SI - Converting Units of Distance

Converting units of distance is fairly straightforward when all units are expressed within the metric system — provided that one has memorized the prefixes. The following example shows how to convert from kilometers to meters:

Q) How many meters is 8.5 kilometers?

Remembering that 1 kilometer = 1,000 meters:

A) 8.5 km. x 1,000 m./km. = 8,500 m.

But how was this done?

If 1 kilometer equals 1,000 meters, then it stands to reason that there are 1,000 meters per kilometer:

$$ 1 km. = 1,000 m.$$

In mathematics, the word "per" signifies division, allowing one to rewrite 1,000 meters per kilometer as a ratio:

$$ \frac{1,000 m.}{1 km.}$$

Multiplying the number of kilometers given with this ratio allows us to convert between kilometers and meters:

$$8.5 km. \times \frac{1,000 m.}{1 km.} = 8,500 m.$$


$$ \frac{8.5 km.}{1} \times \frac{1,000 m.}{1 km.} = 8,500 m.$$

Note how the units of kilometers (km.) in the two terms cancel each other out when multiplied with one another — leaving us with meters (m.).

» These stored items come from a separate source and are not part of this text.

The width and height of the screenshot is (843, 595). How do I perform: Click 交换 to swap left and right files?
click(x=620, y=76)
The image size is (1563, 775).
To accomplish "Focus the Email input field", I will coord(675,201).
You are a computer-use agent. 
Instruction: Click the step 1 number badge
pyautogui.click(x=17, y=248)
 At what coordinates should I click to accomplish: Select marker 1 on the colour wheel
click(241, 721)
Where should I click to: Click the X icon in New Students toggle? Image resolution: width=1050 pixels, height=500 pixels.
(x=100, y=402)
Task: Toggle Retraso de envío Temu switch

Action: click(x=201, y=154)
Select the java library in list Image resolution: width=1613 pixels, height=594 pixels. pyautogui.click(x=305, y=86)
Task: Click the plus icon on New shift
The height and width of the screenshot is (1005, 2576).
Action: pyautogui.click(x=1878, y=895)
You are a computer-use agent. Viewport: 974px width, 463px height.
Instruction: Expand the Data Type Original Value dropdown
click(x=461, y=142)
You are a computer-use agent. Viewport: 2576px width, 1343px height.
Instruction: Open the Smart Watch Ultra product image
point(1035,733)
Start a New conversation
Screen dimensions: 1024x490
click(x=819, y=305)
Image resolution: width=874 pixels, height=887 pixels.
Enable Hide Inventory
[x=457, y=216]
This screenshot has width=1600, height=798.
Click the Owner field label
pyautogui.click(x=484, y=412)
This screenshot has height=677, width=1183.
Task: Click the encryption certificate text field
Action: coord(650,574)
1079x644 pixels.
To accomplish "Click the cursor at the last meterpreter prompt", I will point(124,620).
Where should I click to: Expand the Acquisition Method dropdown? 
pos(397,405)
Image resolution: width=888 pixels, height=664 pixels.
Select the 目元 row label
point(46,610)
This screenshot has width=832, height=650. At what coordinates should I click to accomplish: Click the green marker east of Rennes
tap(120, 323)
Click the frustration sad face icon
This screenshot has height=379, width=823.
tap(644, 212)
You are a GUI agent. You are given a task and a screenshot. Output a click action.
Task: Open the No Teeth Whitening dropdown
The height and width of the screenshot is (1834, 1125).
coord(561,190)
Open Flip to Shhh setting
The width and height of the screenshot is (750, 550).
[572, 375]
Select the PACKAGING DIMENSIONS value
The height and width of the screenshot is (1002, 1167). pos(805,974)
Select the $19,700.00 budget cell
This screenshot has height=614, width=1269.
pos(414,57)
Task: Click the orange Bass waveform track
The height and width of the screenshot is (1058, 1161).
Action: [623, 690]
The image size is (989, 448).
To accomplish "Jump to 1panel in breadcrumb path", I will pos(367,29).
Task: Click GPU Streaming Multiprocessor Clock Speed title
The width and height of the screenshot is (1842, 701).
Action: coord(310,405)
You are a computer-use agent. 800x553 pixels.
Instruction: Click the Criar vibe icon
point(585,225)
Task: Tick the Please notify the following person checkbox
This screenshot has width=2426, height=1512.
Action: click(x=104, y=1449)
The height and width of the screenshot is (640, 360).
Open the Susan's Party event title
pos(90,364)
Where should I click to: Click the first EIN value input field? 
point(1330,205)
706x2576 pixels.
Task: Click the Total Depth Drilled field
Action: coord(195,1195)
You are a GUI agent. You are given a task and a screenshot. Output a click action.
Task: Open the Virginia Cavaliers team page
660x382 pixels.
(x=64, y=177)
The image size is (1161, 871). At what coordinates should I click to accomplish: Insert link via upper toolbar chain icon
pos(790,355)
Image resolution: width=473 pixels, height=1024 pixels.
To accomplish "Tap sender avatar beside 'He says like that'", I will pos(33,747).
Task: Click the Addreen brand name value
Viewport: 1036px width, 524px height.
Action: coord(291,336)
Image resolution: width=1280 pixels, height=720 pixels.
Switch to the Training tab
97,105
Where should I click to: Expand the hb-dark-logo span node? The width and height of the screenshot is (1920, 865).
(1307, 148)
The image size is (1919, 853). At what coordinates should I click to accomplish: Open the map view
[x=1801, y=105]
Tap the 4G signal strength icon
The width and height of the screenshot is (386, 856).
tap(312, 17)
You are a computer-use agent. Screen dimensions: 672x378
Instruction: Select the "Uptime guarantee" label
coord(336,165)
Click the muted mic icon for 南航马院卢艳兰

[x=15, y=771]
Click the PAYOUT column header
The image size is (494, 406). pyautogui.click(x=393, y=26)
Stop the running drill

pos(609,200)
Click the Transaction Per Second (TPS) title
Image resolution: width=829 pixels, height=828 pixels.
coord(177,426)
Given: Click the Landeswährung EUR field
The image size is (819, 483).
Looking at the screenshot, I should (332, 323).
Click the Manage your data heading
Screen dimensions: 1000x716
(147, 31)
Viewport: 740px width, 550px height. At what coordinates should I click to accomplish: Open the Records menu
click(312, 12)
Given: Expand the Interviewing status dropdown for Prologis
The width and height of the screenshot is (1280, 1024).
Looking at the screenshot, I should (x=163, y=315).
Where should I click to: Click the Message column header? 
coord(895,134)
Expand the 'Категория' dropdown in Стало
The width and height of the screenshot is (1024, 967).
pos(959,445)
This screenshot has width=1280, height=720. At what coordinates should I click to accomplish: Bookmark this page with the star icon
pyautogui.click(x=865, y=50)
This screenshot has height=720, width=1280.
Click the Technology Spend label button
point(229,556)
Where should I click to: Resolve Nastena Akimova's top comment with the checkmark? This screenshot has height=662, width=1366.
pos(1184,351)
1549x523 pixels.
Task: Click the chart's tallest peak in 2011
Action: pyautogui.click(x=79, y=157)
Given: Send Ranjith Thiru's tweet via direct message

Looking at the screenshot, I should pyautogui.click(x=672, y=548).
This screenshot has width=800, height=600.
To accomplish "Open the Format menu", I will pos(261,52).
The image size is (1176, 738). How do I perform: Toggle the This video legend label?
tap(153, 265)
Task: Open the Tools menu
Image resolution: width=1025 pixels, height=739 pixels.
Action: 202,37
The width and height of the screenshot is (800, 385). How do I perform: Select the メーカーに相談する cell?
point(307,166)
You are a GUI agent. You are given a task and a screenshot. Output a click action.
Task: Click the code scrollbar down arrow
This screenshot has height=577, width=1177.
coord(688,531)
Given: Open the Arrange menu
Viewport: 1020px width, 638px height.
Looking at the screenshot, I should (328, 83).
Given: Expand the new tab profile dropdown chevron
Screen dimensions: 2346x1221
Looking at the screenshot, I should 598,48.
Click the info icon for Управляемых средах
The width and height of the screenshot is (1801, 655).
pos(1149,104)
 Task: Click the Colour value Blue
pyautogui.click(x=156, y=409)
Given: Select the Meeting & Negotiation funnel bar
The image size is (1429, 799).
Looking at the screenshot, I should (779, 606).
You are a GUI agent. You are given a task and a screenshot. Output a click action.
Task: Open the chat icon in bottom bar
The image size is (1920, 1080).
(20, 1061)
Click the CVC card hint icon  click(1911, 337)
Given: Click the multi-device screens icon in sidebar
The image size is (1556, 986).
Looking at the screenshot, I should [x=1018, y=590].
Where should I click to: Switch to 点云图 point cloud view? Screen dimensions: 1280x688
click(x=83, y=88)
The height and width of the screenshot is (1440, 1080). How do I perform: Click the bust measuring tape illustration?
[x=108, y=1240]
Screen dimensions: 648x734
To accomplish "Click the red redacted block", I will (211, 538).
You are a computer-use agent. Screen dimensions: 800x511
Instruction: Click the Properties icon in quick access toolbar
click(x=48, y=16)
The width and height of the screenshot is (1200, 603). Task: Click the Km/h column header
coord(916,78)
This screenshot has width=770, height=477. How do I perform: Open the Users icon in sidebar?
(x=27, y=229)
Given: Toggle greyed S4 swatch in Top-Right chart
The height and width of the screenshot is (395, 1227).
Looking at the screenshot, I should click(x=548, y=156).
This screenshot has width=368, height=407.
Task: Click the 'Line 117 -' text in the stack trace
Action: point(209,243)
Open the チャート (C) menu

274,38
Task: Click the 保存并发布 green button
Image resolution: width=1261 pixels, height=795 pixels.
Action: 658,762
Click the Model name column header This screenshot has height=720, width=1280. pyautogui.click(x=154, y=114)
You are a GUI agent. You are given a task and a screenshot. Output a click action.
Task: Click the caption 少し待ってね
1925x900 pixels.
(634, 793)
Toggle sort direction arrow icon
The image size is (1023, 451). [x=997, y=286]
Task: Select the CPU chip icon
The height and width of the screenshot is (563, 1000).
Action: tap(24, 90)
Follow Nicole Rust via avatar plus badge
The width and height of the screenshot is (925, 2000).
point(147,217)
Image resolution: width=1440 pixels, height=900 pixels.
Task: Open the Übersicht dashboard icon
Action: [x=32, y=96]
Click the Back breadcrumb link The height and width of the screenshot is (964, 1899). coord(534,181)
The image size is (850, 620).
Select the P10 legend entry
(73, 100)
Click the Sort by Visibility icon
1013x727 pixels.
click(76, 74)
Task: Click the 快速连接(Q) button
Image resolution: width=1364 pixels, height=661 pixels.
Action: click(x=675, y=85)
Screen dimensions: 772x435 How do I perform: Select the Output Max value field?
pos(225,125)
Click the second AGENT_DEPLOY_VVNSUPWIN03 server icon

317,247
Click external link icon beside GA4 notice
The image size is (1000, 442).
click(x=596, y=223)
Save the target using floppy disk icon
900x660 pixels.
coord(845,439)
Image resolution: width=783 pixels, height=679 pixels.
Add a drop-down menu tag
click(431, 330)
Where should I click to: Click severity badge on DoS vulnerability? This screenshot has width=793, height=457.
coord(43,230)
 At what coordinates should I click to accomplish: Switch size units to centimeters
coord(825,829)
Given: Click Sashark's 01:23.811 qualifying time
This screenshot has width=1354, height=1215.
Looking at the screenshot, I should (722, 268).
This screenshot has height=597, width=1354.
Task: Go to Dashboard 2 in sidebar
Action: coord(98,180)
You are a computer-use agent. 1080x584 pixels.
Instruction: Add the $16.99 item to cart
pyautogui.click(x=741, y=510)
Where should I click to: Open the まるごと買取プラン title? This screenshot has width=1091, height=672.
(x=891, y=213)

$$ \frac{8.5 \cancel{km.}}{1} \times \frac{1,000 m.}{1 \cancel{km.}} = 8,500 m.$$

Getting into the habit of writing units down and canceling them out is one of quickest ways to check your work.

Even if you understand the concepts modeled by the equations you are using, the units must line up with one another to calculate the result.